An even greater semantic disconnect applies to entitlements management. When not even I.T. professionals can agree on the true definition of an entitlement (never mind a role), how can we reasonably expect to find common ground with business stakeholders? To some people, a role is synonymous with an LDAP, AD or RACF group (this couldn’t be more incorrect, by the way, but that’s a topic for another post). To others, it means a specific capability within a system, a job function or the ability to access a file share (technically the same thing as an entitlement, which opens a whole different can of semantic worms). As for the difference between fine-grained and coarse-grained entitlements, prepare to be met with glazed eyes if you choose to go down that particular rabbit hole.

While an IAM practitioner may view users as abstract blocks of data to be managed, business stakeholders view them as individuals who have job functions that cannot always be clearly expressed in terms of neatly labeled entitlements and permissions. An IAM architect may understand the difference between a user and an account, but such distinctions are not always intuitive for those who haven’t spent their careers thinking about identity governance. I recall one meeting several years ago where a security architect described users as “subjects”, a term familiar to any of us who have worked with access management solutions. He used this word several times while describing his solution. Eventually, a business analyst bravely raised her hand and asked him what the heck he was talking about. That opened a can of worms, from which it became apparent that the entire context of his briefing had been lost on the non-technical folks in the room. All because of one misunderstood word.

The truth of the matter is that to business customers, identity management is simple. As well it should be if we all speak the same language. On the I.T. side of the house, we may be wrestling with architectural nuances and product constraints, but those are not the reasons why most identity projects are unsuccessful. Failure to engage and communicate effectively with business stakeholders is a far more common factor. Our mission as IAM practitioners is to abstract the business from technical complexity, and that isn't always possible if we aren't speaking the same language.
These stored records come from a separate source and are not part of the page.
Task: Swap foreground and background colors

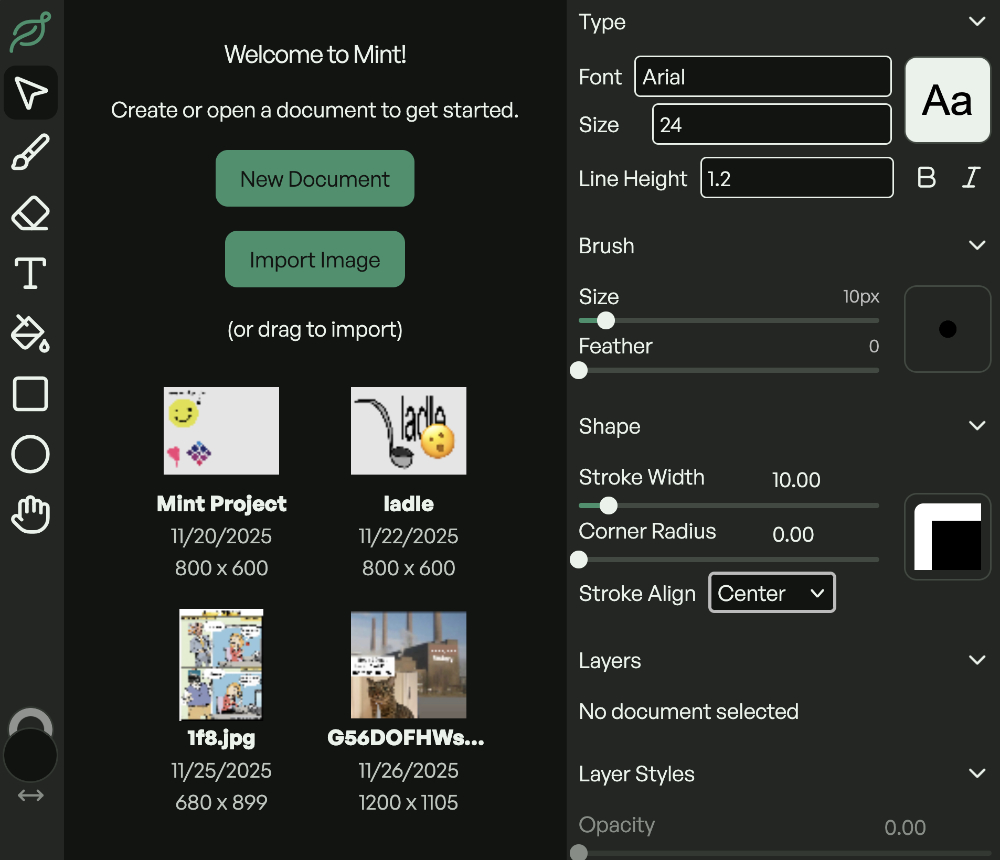Action: 30,796
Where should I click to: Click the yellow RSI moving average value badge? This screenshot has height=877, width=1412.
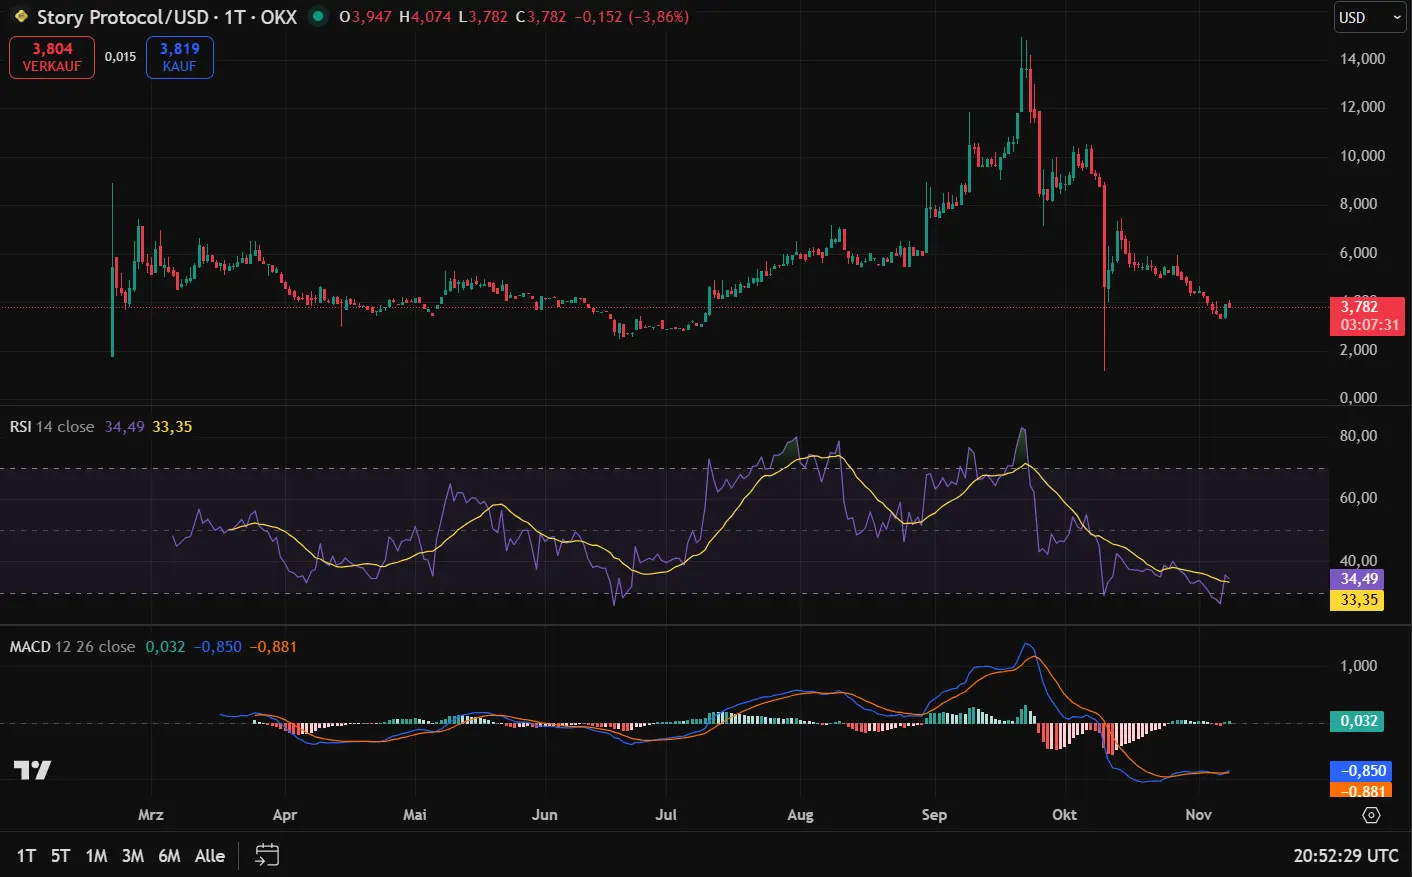point(1356,600)
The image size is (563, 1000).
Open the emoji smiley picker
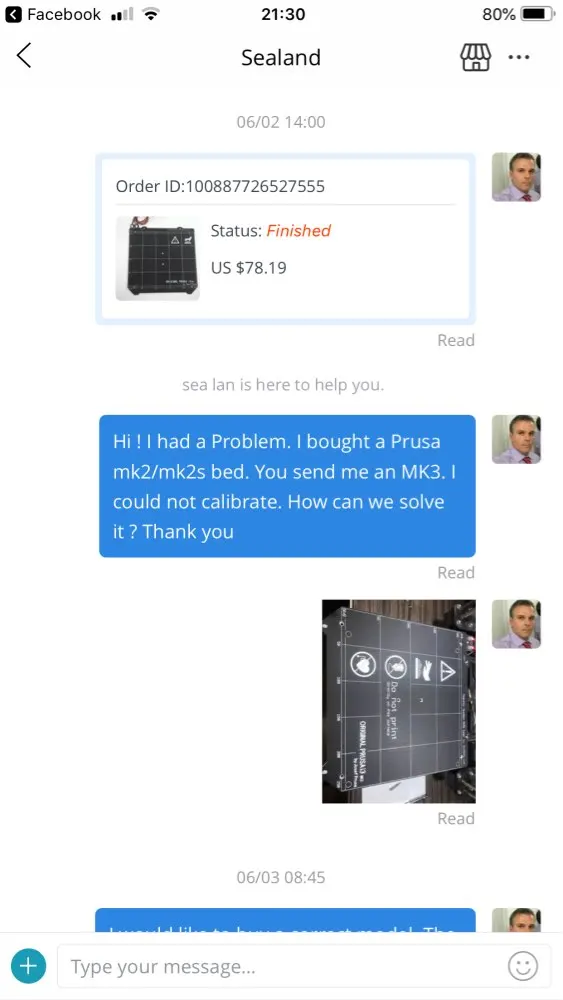(522, 967)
Of course, this is an important consideration for any enterprise I.T. project, but in a discipline such as IAM, which is so heavily dependent upon well-defined business processes, the importance of defining and obtaining sign-off on a common glossary cannot be overstated enough. This is just one of the many reasons why it is critical to engage an experienced business analyst for any identity management project.

And one last piece of advice to my fellow geeks. Please don’t look at your business customers with disdain when you use jargon that causes their eyes to glaze over. After all, you probably couldn’t do their jobs any more than they could do yours. Besides which, they probably think that you’re an overpaid layabout whose job security depends on your ability to confuse them with gibberish.

My mother-in-law would probably agree with them.